Peter Utterström, lawyer and expert on international money laundering legislation, is not surprised by the exchange rate reactions.
– It is probably a reasonable reaction. Especially from a longer perspective. This will result in the need to take more checks and have more employees who control transfers and payments, and that will strain the result, he says.
The leaked American Government documents obtained by the news site Buzzfeed show a pattern in which large international banks have failed in their work against money laundering. In total, these are suspicious transactions worth SEK 17,000 billion between the years 2000 and 2017, and the banks that have been singled out include British HSBC, German Deutsche bank and Danish Danske bank.
Nordea, which is now considered a Finnish bank, is also singled out. According to Finnish Yle, so-called “suspicious” transactions totaling SEK 1.5 billion have passed through the bank, which, among other things, has not been able to show who was behind the accounts that have been used.

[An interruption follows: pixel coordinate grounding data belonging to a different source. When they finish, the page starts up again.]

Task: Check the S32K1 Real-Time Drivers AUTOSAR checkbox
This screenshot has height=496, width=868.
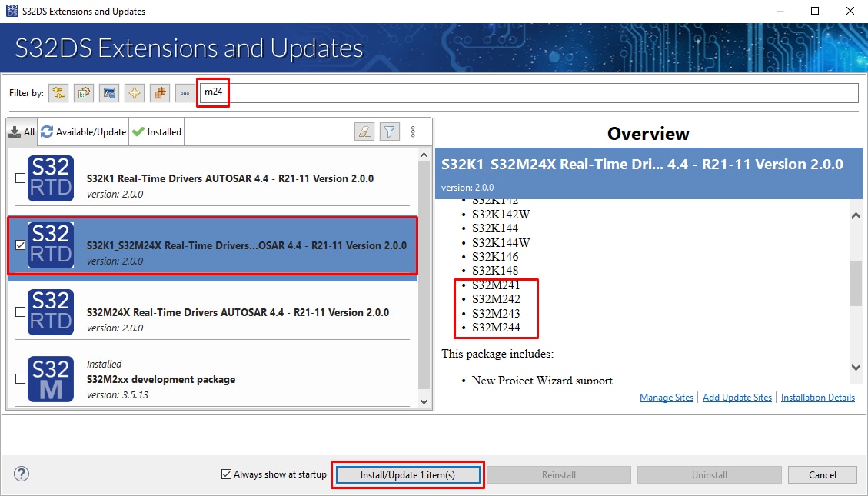Action: pyautogui.click(x=21, y=178)
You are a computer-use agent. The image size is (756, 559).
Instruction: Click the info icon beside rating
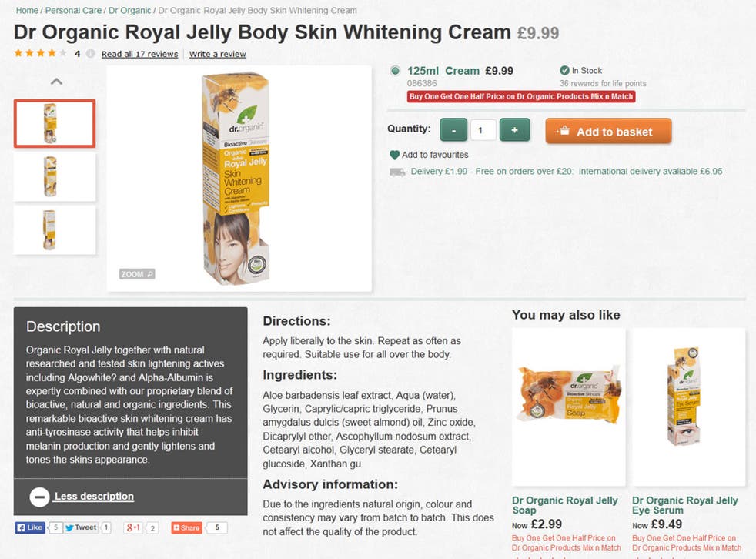click(90, 54)
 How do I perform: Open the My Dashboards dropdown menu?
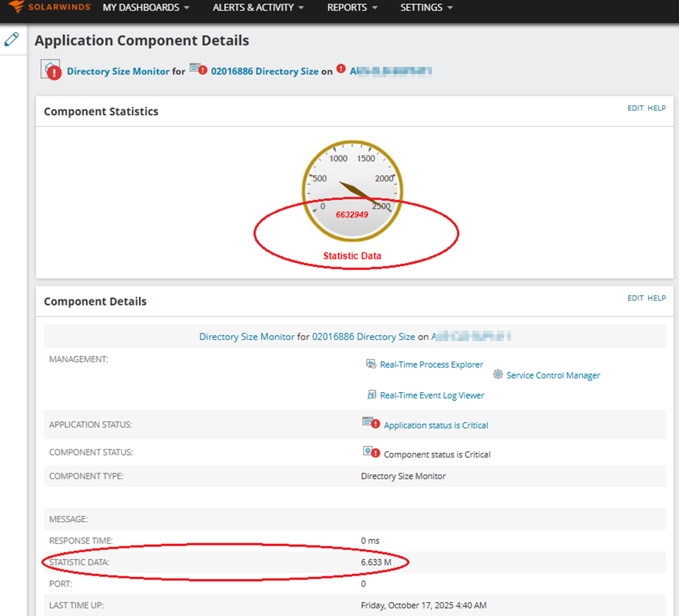coord(146,8)
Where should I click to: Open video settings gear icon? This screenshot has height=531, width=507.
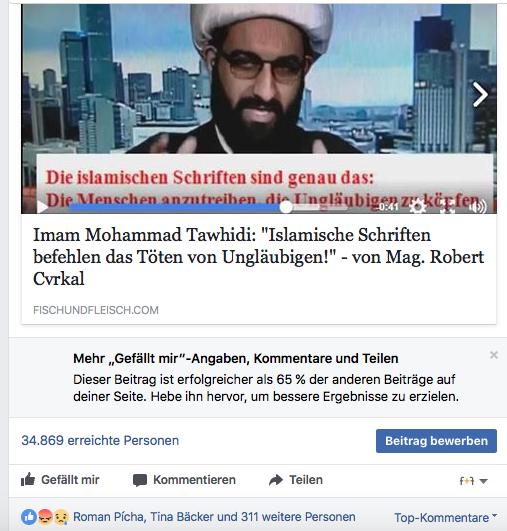tap(418, 206)
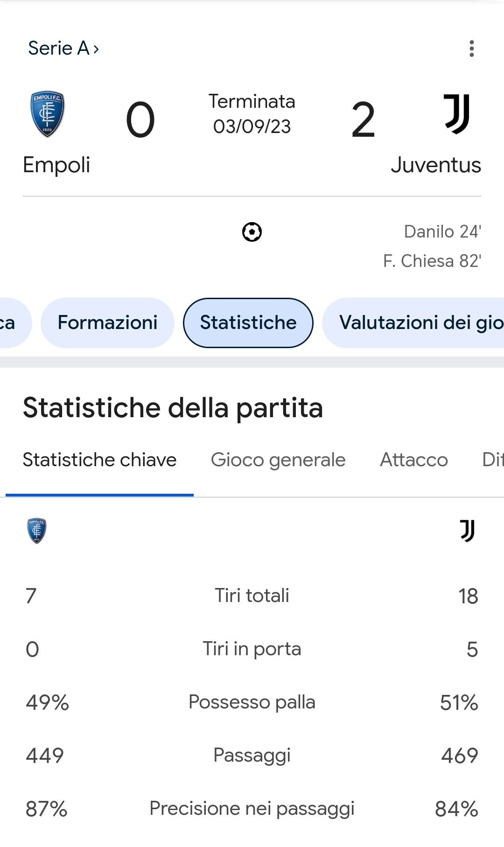Click goal scorer F. Chiesa 82'
The width and height of the screenshot is (504, 847).
pyautogui.click(x=432, y=261)
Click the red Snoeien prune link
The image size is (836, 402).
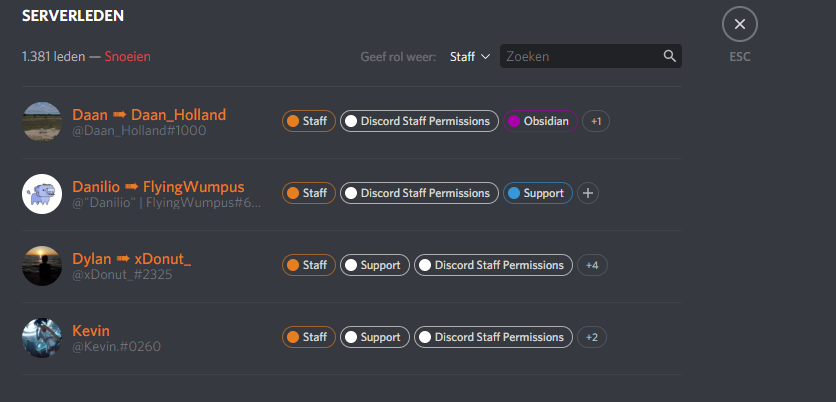point(127,57)
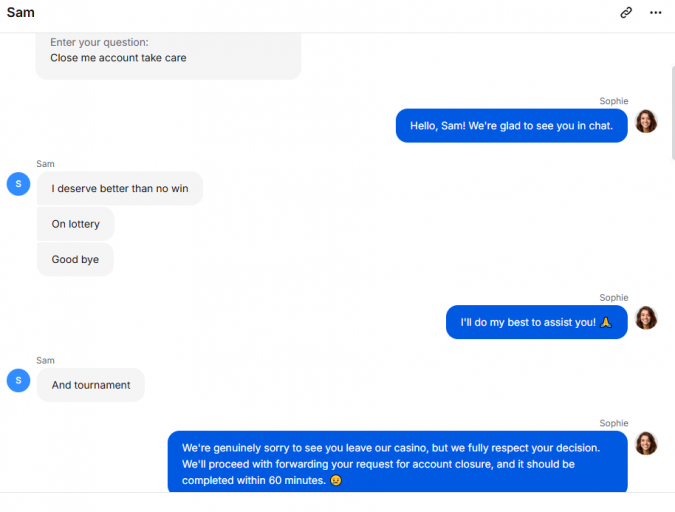Screen dimensions: 675x512
Task: Click the sad face emoji in closure message
Action: (336, 480)
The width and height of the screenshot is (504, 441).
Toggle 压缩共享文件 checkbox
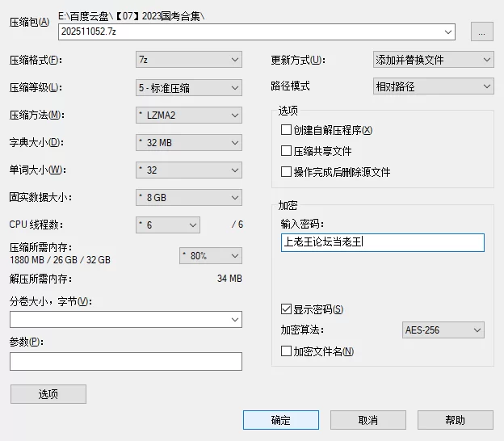click(286, 151)
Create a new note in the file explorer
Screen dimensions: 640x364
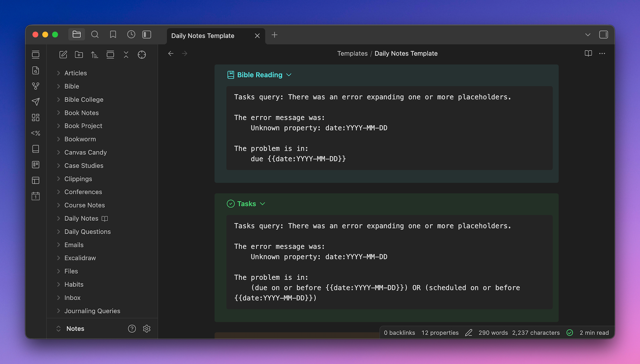pos(63,55)
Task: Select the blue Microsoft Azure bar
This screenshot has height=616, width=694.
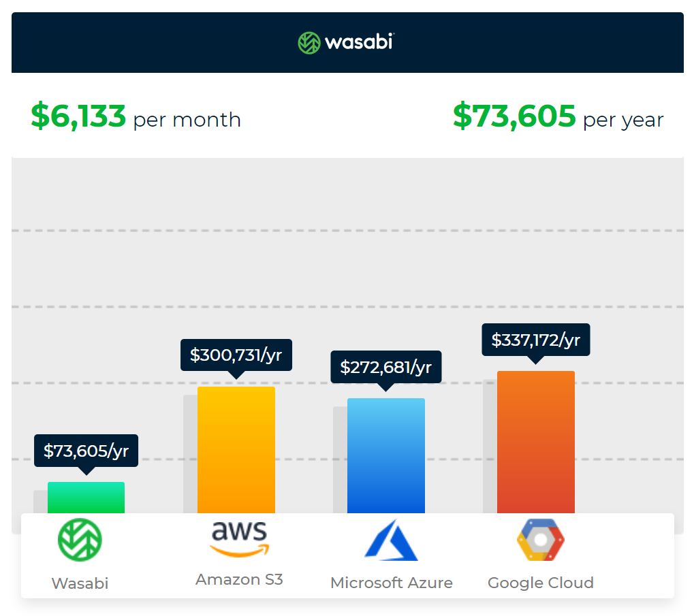Action: coord(385,455)
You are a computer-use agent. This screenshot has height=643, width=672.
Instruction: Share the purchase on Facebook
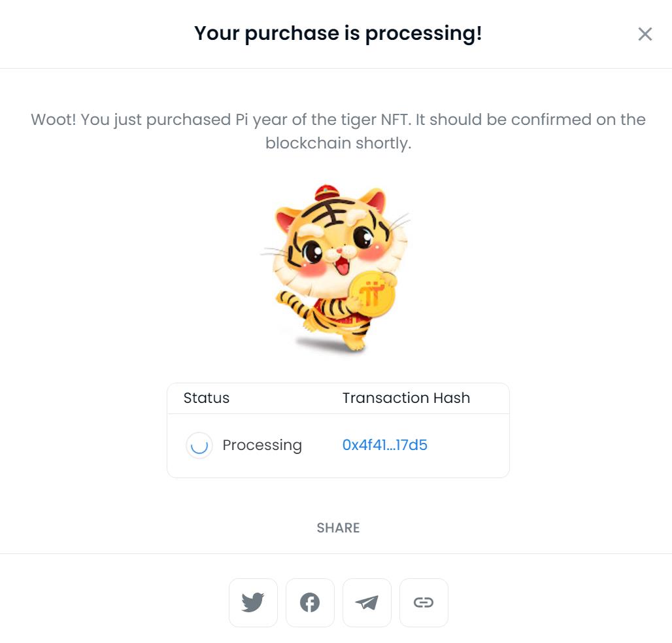[x=310, y=602]
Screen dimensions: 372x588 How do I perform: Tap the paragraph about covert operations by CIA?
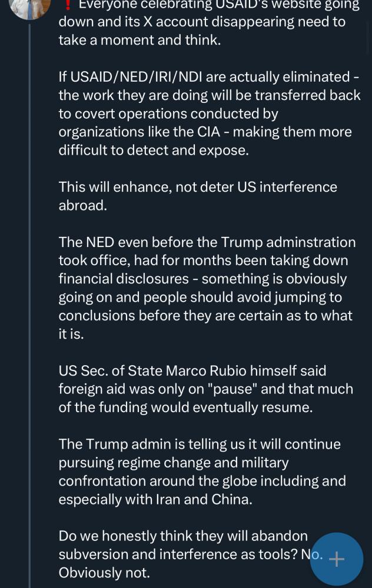click(210, 113)
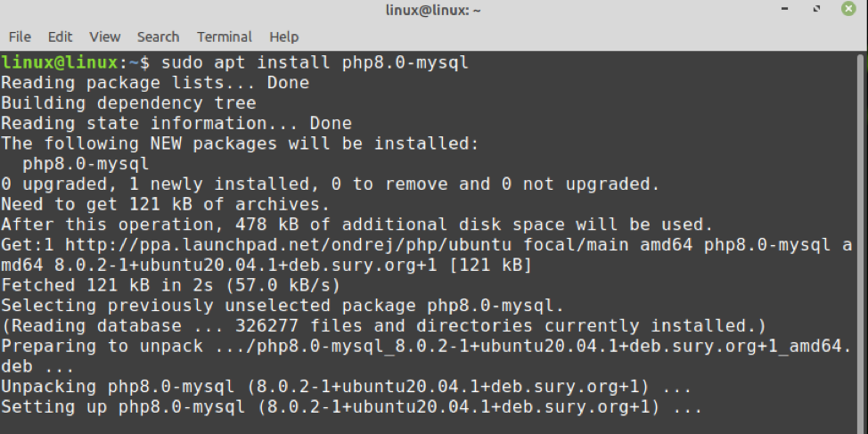Click the "Selecting previously unselected package" line
Screen dimensions: 868x434
coord(282,306)
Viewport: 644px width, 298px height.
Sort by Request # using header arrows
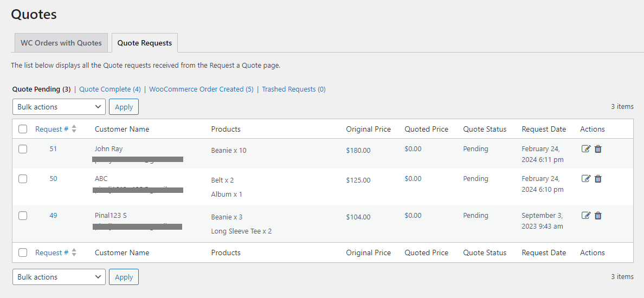pyautogui.click(x=74, y=129)
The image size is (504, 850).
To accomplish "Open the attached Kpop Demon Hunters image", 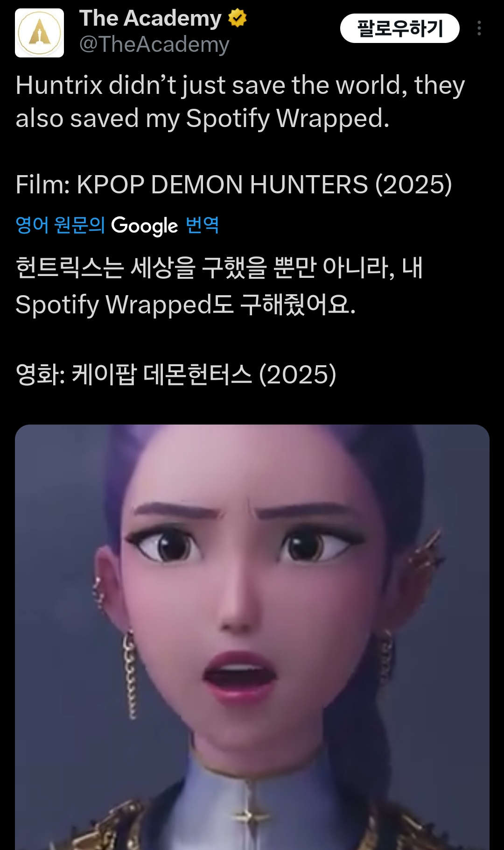I will [x=252, y=637].
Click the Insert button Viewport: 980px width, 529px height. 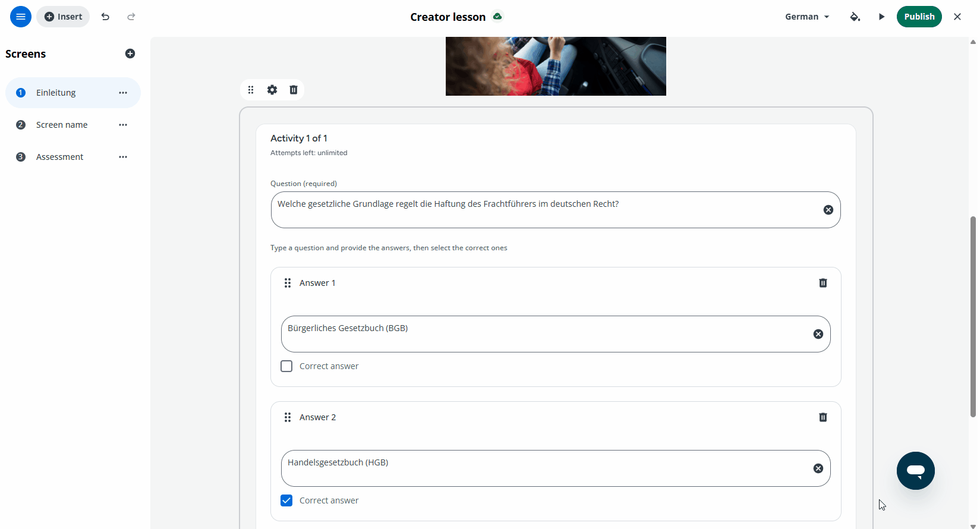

According to SVT, which is included in the journalist network ICIJ, which has reviewed the material, there are also Swedish links that have not yet been published.
Åsa Thalén is head of the department responsible for money laundering at Finansinspektionen. She says that Finansinspektionen will discuss the information that has emerged with the agency’s counterparts in the rest of the Nordic region in the existing co-operation forum.
– This is typical information that is discussed in the Board of Supervisors. But exactly what we do with the information is too early for us to comment, we need to look more at what this is for something. Then we will see how we take it further and what it means for our supervision, she says.
Nordea writes in a written comment that the bank does not accept to be used as a platform for money laundering, and that if it discovers anything deviating, it is investigated and reported to the authorities.